- [Extract to read]

──────────────────────────────

Early Vitamin K Deficiency Bleeding in a Neonate Associated with Maternal Acute Fatty Liver of Pregnancy

• Discussion
• References

Abstract

Introduction Acute fatty liver of pregnancy (AFLP) is a rare but potentially fatal condition occurring in the third trimester or early postpartum period. It is characterized by microvesicular fatty infiltration of the liver. Clinically, the three most prominent derangements in women with AFLP are hepatic dysfunction, renal insufficiency, and impaired coagulation. AFLP is associated with an increased incidence of morbidity and mortality in neonates, though the exact cause for this remains unclear. Deficiency of vitamin K in patients with liver disease has been widely reported.

Case Description We present a unique case of severe intracranial bleeding because of the early vitamin K deficiency in a neonate whose mother had AFLP along with accompanying renal insufficiency.

Conclusion We suggest that monitoring infants born to mothers with AFLP, for vitamin K deficiency bleeding will help reduce morbidity and mortality in these infants.

An African American male infant was born via emergency cesarean delivery for prolapsed cord at 33 weeks' gestation to a 22-year-old primigravida female with negative serologies (Hepatitis B, Syphilis, and HIV) and unknown Group B Streptococcus status with no treatment. She presented with a 3-week history of nausea and vomiting. She was diagnosed with acute fatty liver of pregnancy (AFLP) elevated aspartate aminotransferase (AST) 393 units/L (range, 13–40 units/L), alanine aminotransferase (ALT) 429 units/L (range, 9–51 units/L), unconjugated bilirubin 2.5 mg/dL (range, 0.1–1.1 mg/dL), prothrombin time (PT) 14.4 seconds (range, 12–14.7 seconds), activated partial thromboplastin time (aPTT) 25 seconds (range, 23–38 seconds) and fibrinogen of 721 mg/dL (range, 214–470 mg/dL) along with accompanying renal insufficiency creatinine 4.2 mg/dL (range, 0.50–1.04 mg/dL). Following delivery, the mother's liver function, renal function, and coagulation studies gradually improved and she was discharged 4 days following her delivery without any long-term adverse outcomes.

──────────────────────────────

- [Input data]
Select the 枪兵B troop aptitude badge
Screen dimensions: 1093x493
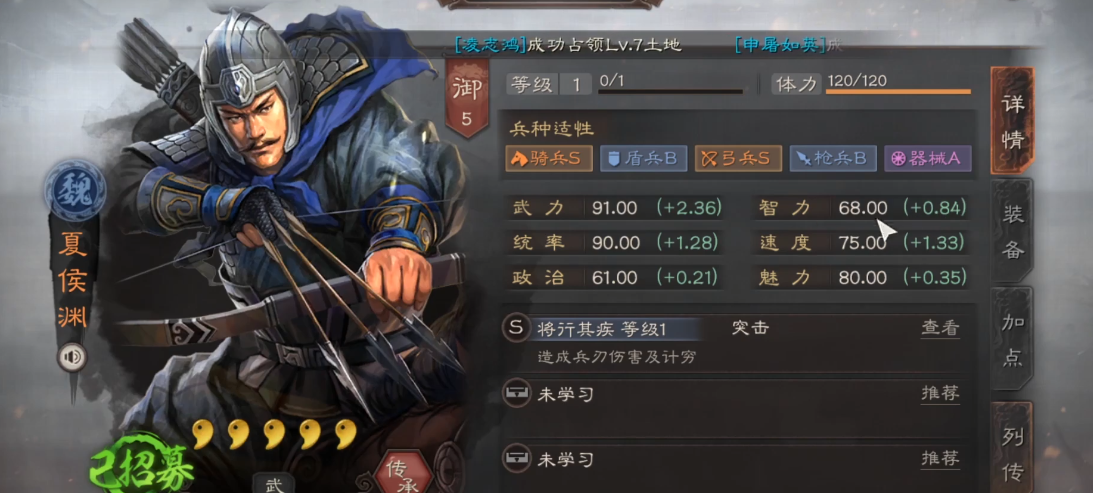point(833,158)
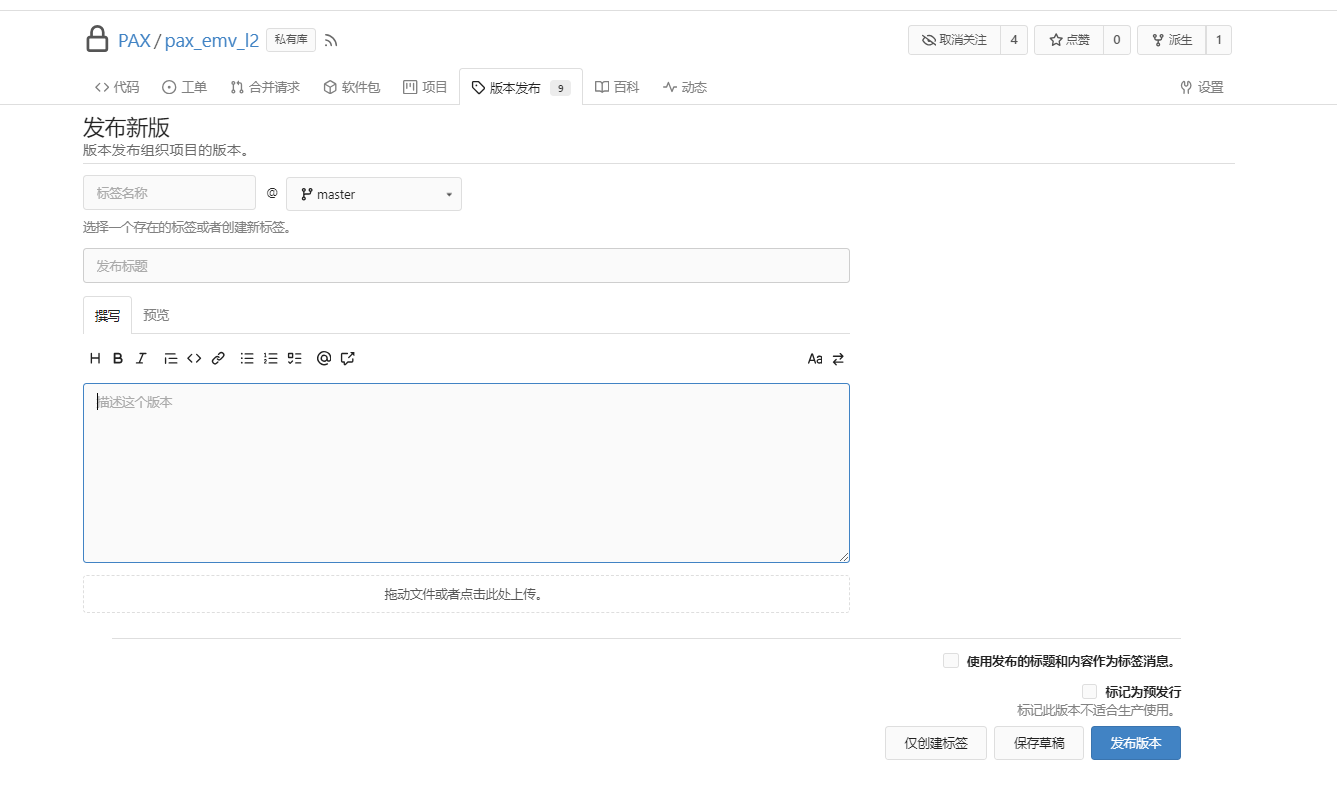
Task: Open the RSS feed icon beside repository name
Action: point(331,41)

──────────────────────────────

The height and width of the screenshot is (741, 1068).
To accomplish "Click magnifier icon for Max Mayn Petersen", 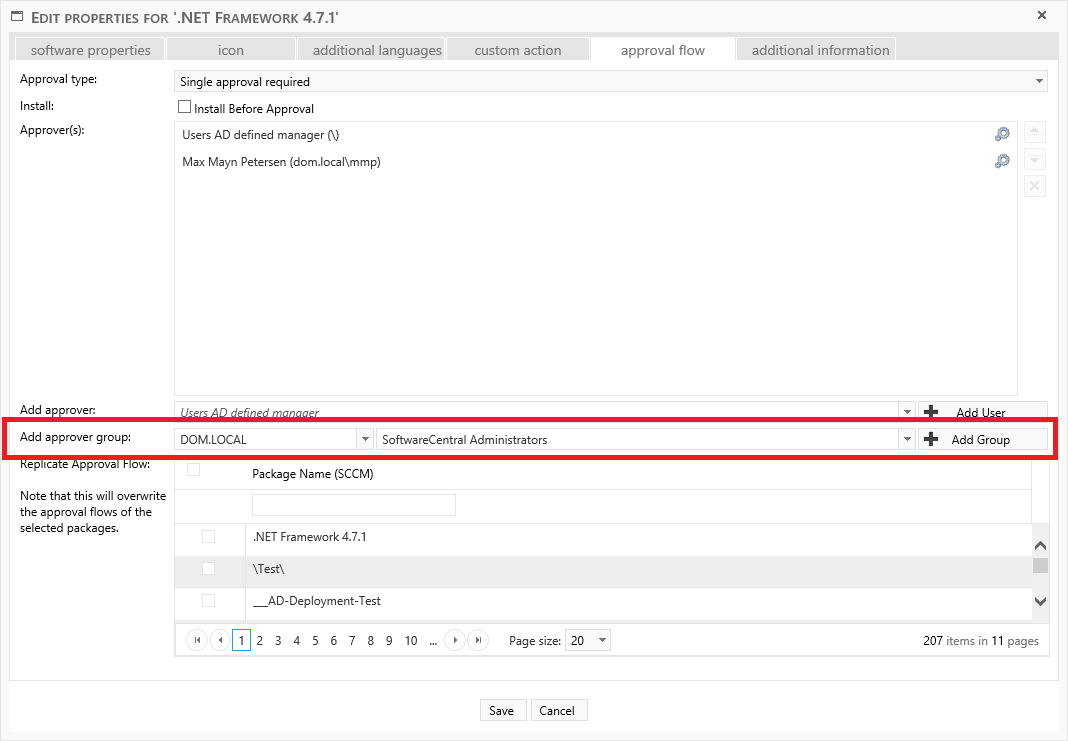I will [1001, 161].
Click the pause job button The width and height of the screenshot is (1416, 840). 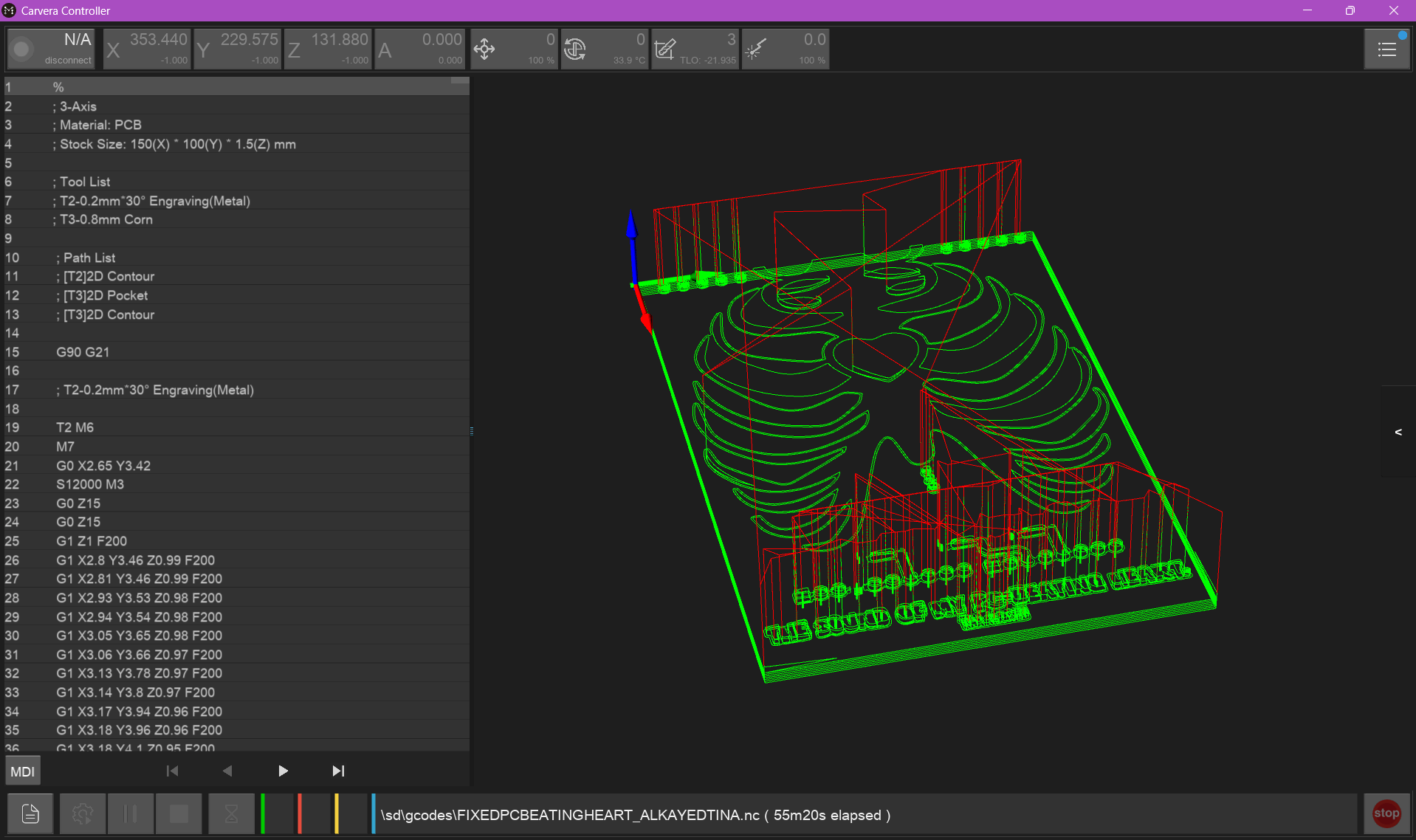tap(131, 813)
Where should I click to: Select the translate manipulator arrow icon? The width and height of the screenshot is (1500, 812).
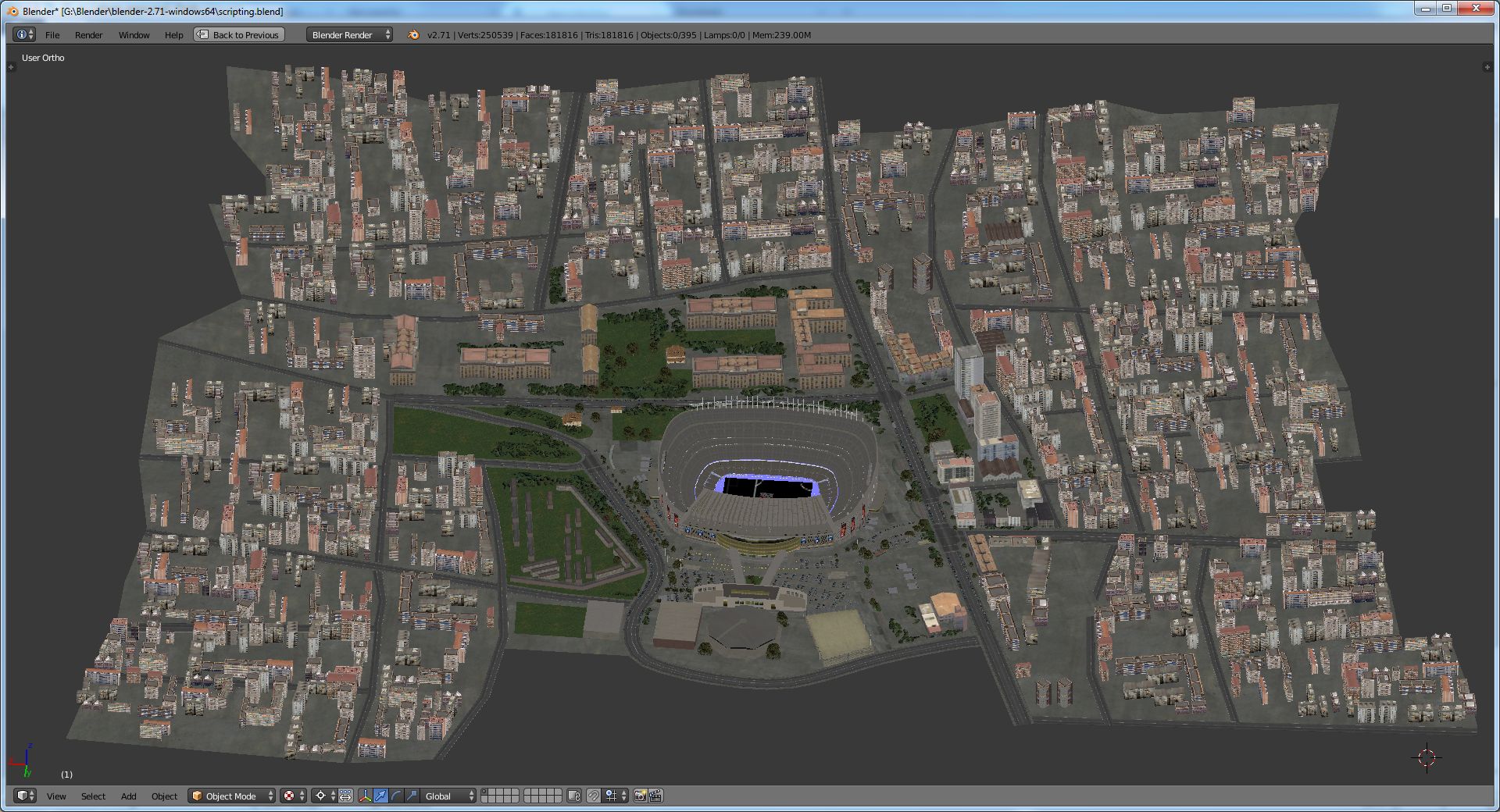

──────────────────────────────

Could you give the case report on acute fatty liver of pregnancy again, between "Early Vitamin K Deficiency Bleeding" and "been widely reported.", inclusive, swapping "coagulation" for "clotting"?

Early Vitamin K Deficiency Bleeding in a Neonate Associated with Maternal Acute Fatty Liver of Pregnancy

• Discussion
• References

Abstract

Introduction Acute fatty liver of pregnancy (AFLP) is a rare but potentially fatal condition occurring in the third trimester or early postpartum period. It is characterized by microvesicular fatty infiltration of the liver. Clinically, the three most prominent derangements in women with AFLP are hepatic dysfunction, renal insufficiency, and impaired clotting. AFLP is associated with an increased incidence of morbidity and mortality in neonates, though the exact cause for this remains unclear. Deficiency of vitamin K in patients with liver disease has been widely reported.